2.1.- Il primo avversa la pronunzia ove afferma che le valutazioni disciplinari dell’amministrazione non sono sindacabili innanzi al giudice amministrativo e in contrario fa rilevare la sproporzione tra i fatti accertati e la sanzione irrogata, profilo che viene in rilievo nell’esercizio della discrezionalità di scelta tipologica della sanzione da infliggere. La tesi non può essere accolta. Anzitutto il giudice di prime cure non ha affermato l’insindacabilità delle valutazioni disciplinari, ma si è limitato a ritenere non illogica la sanzione prescelta (la massima) in rapporto ai fatti accertati; il TAR ha infatti affermato che questi ultimi sono di “considerevole gravità, denotano mancanza di equilibrio e non permettono che egli resti in servizio, per il discredito che altrimenti arrecherebbero al corpo di appartenenza” – e che “non sfugge all’ambito del sindacato giurisdizionale di legittimità non potendo essere considerata né illogica né priva di presupposti”. Il giudice di prima istanza conferma quindi, nel suo riferimento all’insindacabilità delle valutazioni, che questa emerge in tutti i casi in cui la misura adottata non risulti priva di logicità o degli indispensabili presupposti fattuali.

2.2. In merito al secondo ordine di motivi, il Collegio rileva che essi ripropongono la tesi, già svolta in primo grado (e contrastata da ampia giurisprudenza anche richiamata dal TAR) della non cumulabilità del termine di 90 giorni (art. 9, l. n.19/1990) per la conclusione del procedimento disciplinare, con quello di 180 giorni entro cui deve iniziare il procedimento stesso.
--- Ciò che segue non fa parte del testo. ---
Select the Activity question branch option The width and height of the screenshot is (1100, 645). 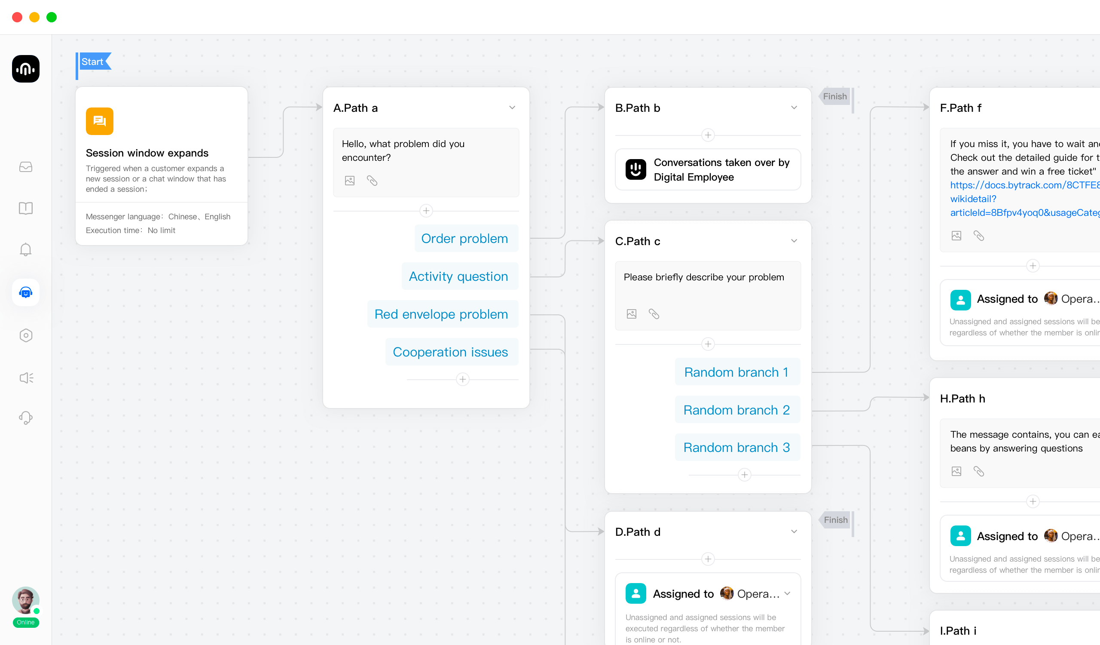coord(457,276)
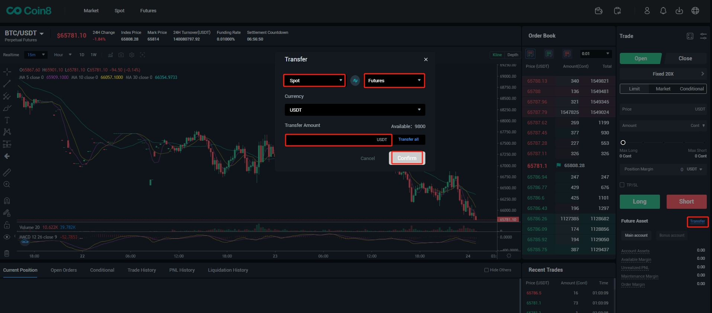Click the swap direction icon between Spot and Futures
The height and width of the screenshot is (313, 712).
coord(355,80)
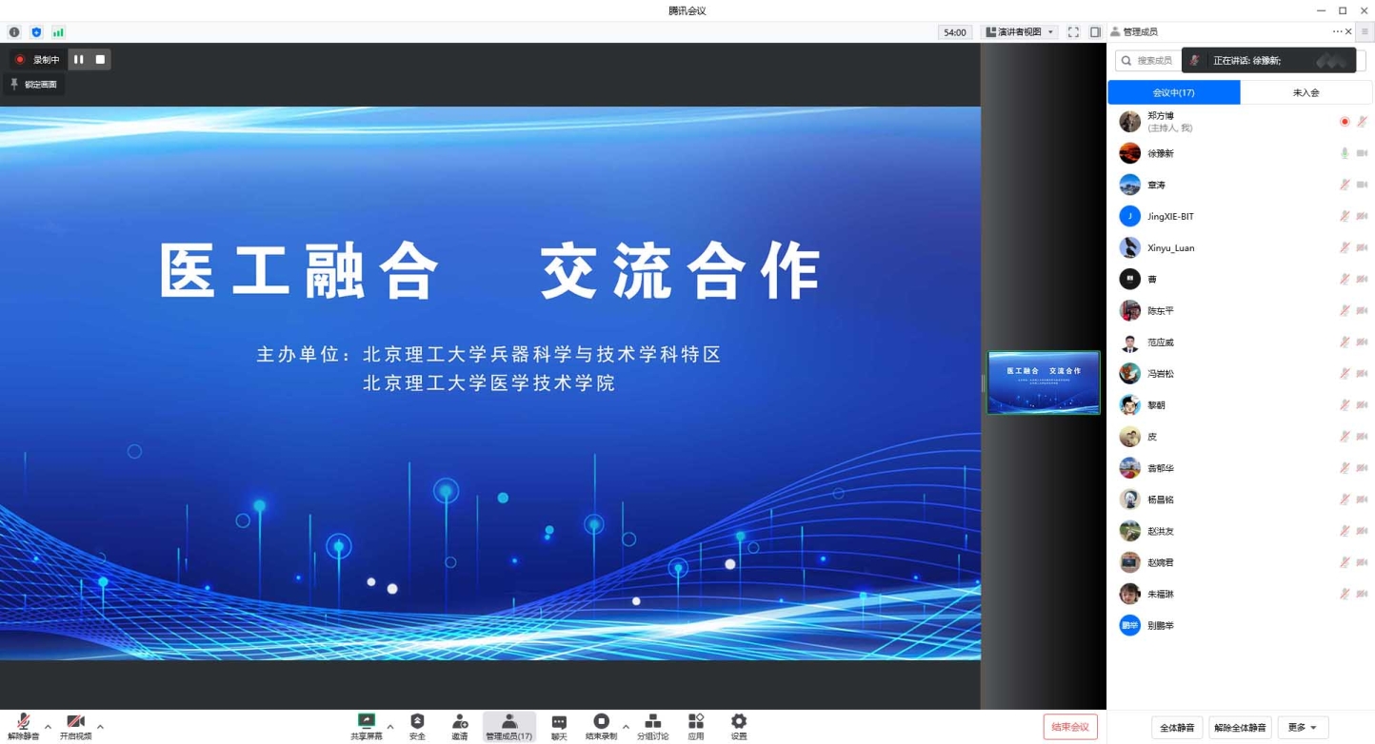Select the 会议中(17) tab

(1173, 92)
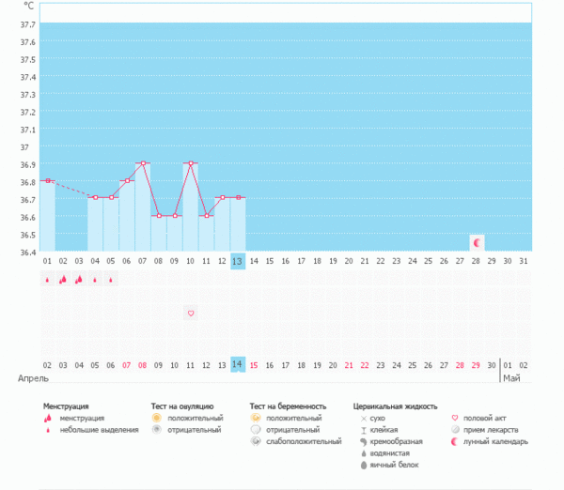Click the menstruation drop icon under day 03
This screenshot has width=564, height=490.
point(79,279)
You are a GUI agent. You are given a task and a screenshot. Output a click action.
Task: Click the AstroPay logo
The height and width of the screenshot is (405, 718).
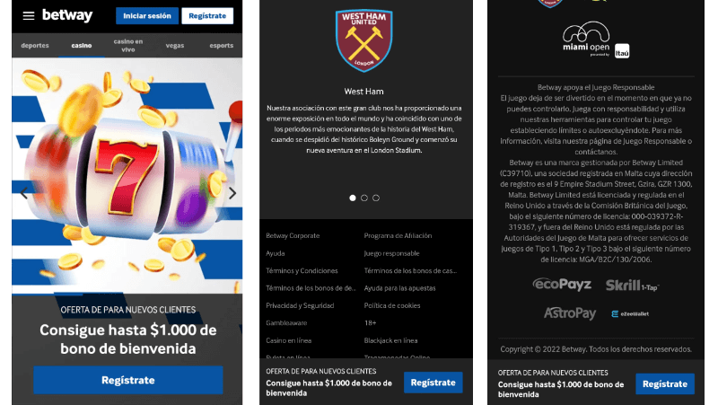click(x=570, y=313)
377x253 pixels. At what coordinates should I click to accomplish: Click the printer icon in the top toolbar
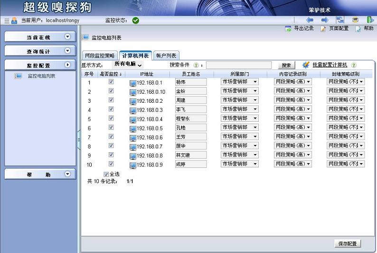355,20
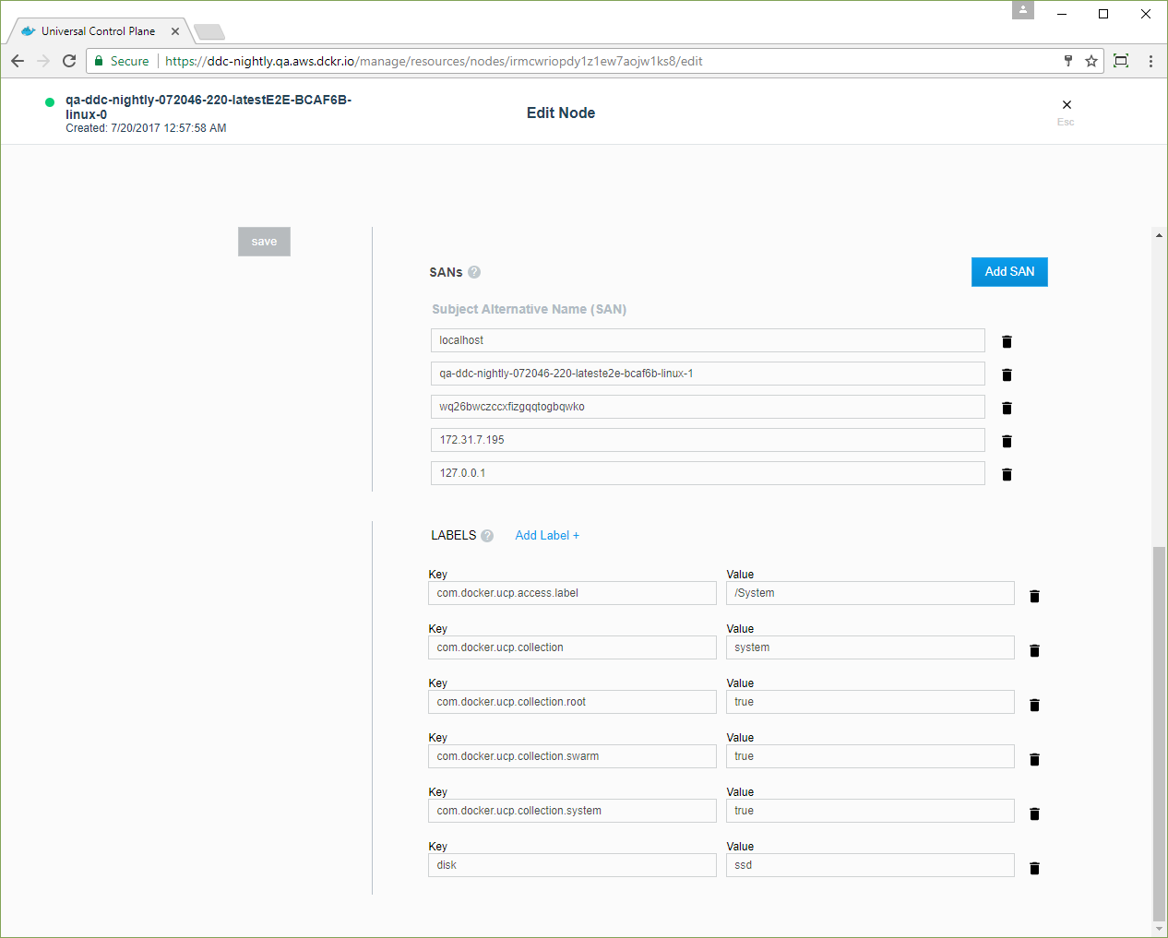Delete the localhost SAN entry
The height and width of the screenshot is (938, 1168).
coord(1007,341)
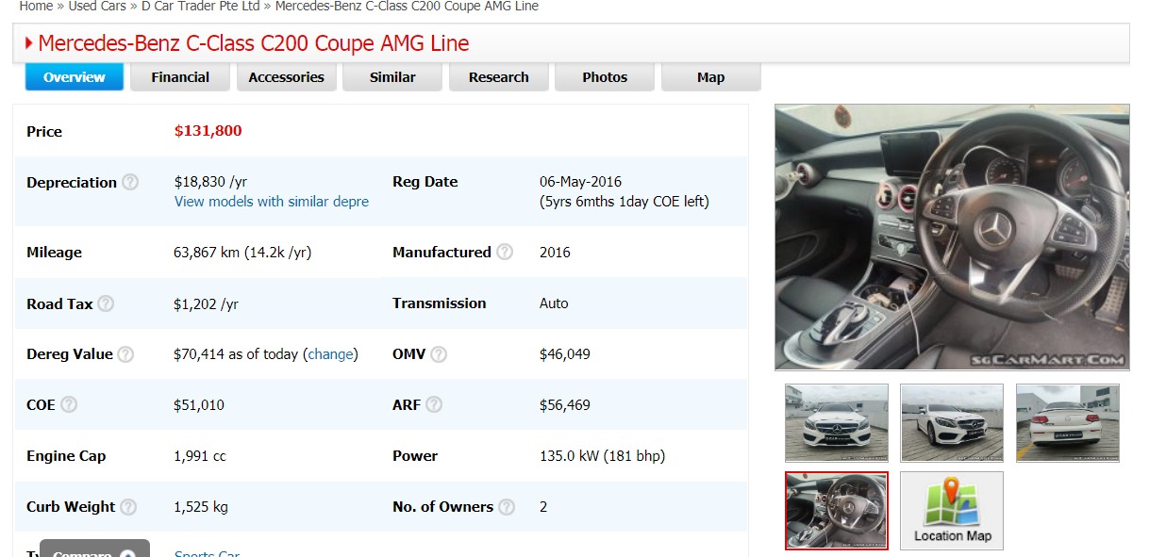Click the ARF help icon
This screenshot has height=557, width=1166.
coord(434,404)
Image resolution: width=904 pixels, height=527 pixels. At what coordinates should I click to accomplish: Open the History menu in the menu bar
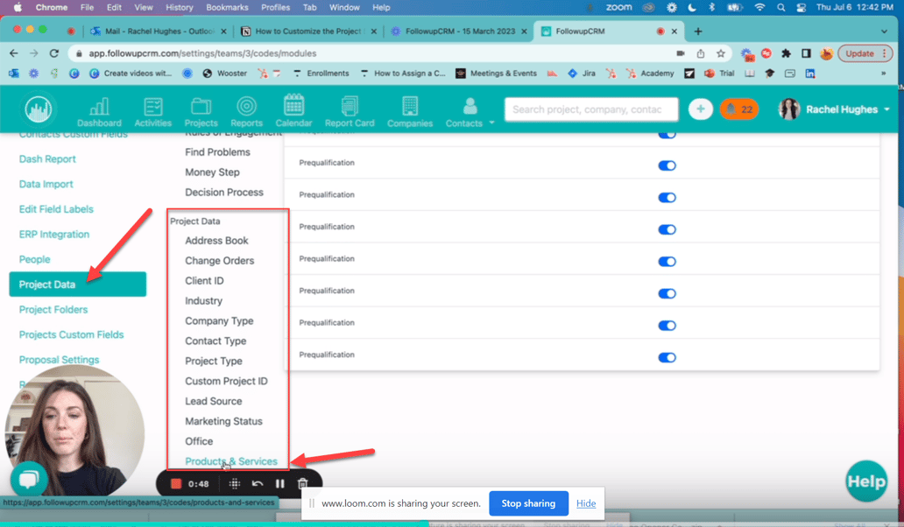179,7
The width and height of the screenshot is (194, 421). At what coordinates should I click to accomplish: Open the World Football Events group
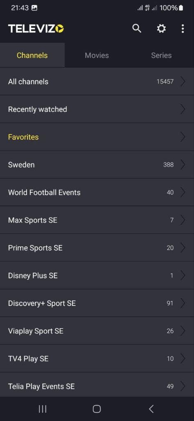(x=97, y=192)
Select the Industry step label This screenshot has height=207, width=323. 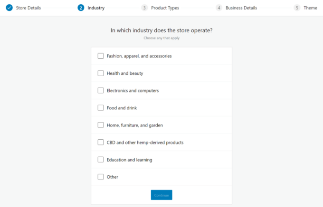click(x=96, y=8)
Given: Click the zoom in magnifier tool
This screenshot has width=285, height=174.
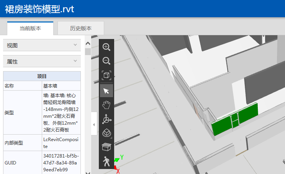Looking at the screenshot, I should (106, 47).
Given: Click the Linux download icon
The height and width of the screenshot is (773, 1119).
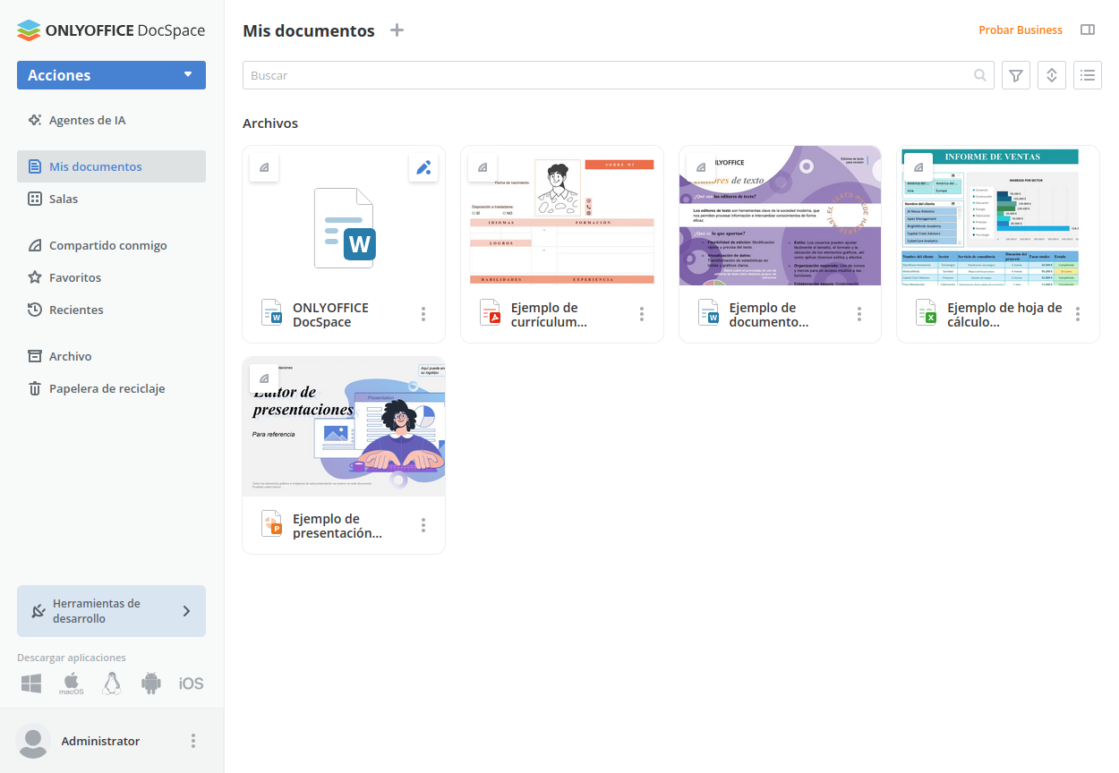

E’ infatti evidente che i due termini debbono essere applicati nel rispetto della sequenza procedimentale delineata dalla legge, poiché altrimenti non avrebbe senso lasciare all’amministrazione un termine di 180 giorni per iniziare un procedimento che invece deve essere già concluso entro il 90.mo giorno dalla notizia della sentenza penale.

Correttamente, pertanto, il TAR ha ribadito che il termine per la conclusione si innesta su quello per l’avvio del procedimento, sicché “il tempo che non può essere superato, a pena di violazione della perentorietà del termine, è quello totale di 270 giorni”.

3- Conclusivamente l’appello deve essere respinto.

Le spese seguono il principio della soccombenza (art. 91 c.p.c.).

P.Q.M.

Il Consiglio di Stato in sede giurisdizionale (sezione IV), definitivamente pronunziando in merito al ricorso in epigrafe, lo respinge.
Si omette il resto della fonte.